# PROBLEM
Reproduce the following data line for line, with no changes.

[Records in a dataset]
--

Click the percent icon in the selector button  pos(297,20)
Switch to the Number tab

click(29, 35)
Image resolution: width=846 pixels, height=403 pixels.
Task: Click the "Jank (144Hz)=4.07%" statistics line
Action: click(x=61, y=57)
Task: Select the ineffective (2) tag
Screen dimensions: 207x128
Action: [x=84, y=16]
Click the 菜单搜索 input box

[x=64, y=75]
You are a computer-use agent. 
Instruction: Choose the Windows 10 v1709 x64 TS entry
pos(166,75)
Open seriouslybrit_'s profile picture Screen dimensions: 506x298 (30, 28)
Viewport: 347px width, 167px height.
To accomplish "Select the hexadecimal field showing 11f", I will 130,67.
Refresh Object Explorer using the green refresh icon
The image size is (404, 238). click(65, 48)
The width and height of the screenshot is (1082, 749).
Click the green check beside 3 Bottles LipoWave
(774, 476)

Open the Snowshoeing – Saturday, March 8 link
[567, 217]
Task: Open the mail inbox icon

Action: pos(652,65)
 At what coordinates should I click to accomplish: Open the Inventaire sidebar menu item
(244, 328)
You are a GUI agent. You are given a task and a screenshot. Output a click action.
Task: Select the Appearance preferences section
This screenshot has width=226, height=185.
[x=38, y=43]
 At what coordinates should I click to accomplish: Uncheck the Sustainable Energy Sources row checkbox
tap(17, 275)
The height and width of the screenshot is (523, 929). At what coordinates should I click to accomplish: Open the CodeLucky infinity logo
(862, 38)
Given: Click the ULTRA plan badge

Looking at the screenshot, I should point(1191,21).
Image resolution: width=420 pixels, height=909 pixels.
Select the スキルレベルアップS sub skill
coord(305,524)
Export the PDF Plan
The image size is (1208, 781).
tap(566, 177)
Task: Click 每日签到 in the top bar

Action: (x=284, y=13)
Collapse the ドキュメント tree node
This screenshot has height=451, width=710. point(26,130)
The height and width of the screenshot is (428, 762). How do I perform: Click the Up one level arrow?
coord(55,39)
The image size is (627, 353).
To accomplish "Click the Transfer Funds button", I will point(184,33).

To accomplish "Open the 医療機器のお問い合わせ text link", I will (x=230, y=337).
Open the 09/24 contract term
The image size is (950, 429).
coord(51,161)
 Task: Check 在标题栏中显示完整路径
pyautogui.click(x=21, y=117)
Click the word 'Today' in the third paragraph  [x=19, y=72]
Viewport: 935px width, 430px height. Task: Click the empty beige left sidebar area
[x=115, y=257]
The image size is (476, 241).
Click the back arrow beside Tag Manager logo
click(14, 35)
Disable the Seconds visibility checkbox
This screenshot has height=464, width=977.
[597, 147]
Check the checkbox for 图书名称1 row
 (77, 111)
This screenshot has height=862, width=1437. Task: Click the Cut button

--

# EXPECTED ANSWER
Click the percent icon in the selector button  pos(297,20)
Switch to the Number tab

click(29, 35)
Image resolution: width=846 pixels, height=403 pixels.
Task: Click the "Jank (144Hz)=4.07%" statistics line
Action: click(x=61, y=57)
Task: Select the ineffective (2) tag
Screen dimensions: 207x128
Action: [x=84, y=16]
Click the 菜单搜索 input box

[x=64, y=75]
You are a computer-use agent. 
Instruction: Choose the Windows 10 v1709 x64 TS entry
pos(166,75)
Open seriouslybrit_'s profile picture Screen dimensions: 506x298 (30, 28)
Viewport: 347px width, 167px height.
To accomplish "Select the hexadecimal field showing 11f", I will 130,67.
Refresh Object Explorer using the green refresh icon
The image size is (404, 238). click(65, 48)
The width and height of the screenshot is (1082, 749).
Click the green check beside 3 Bottles LipoWave
(774, 476)

Open the Snowshoeing – Saturday, March 8 link
[567, 217]
Task: Open the mail inbox icon

Action: pos(652,65)
 At what coordinates should I click to accomplish: Open the Inventaire sidebar menu item
(244, 328)
You are a GUI agent. You are given a task and a screenshot. Output a click action.
Task: Select the Appearance preferences section
This screenshot has width=226, height=185.
[x=38, y=43]
 At what coordinates should I click to accomplish: Uncheck the Sustainable Energy Sources row checkbox
tap(17, 275)
The height and width of the screenshot is (523, 929). At what coordinates should I click to accomplish: Open the CodeLucky infinity logo
(862, 38)
Given: Click the ULTRA plan badge

Looking at the screenshot, I should point(1191,21).
Image resolution: width=420 pixels, height=909 pixels.
Select the スキルレベルアップS sub skill
coord(305,524)
Export the PDF Plan
The image size is (1208, 781).
tap(566, 177)
Task: Click 每日签到 in the top bar

Action: (x=284, y=13)
Collapse the ドキュメント tree node
This screenshot has height=451, width=710. point(26,130)
The height and width of the screenshot is (428, 762). How do I perform: Click the Up one level arrow?
coord(55,39)
The image size is (627, 353).
To accomplish "Click the Transfer Funds button", I will point(184,33).

To accomplish "Open the 医療機器のお問い合わせ text link", I will (x=230, y=337).
Open the 09/24 contract term
The image size is (950, 429).
coord(51,161)
 Task: Check 在标题栏中显示完整路径
pyautogui.click(x=21, y=117)
Click the word 'Today' in the third paragraph  [x=19, y=72]
Viewport: 935px width, 430px height. Task: Click the empty beige left sidebar area
[x=115, y=257]
The image size is (476, 241).
Click the back arrow beside Tag Manager logo
click(14, 35)
Disable the Seconds visibility checkbox
This screenshot has height=464, width=977.
[597, 147]
Check the checkbox for 图书名称1 row
 (77, 111)
This screenshot has height=862, width=1437. Task: Click the Cut button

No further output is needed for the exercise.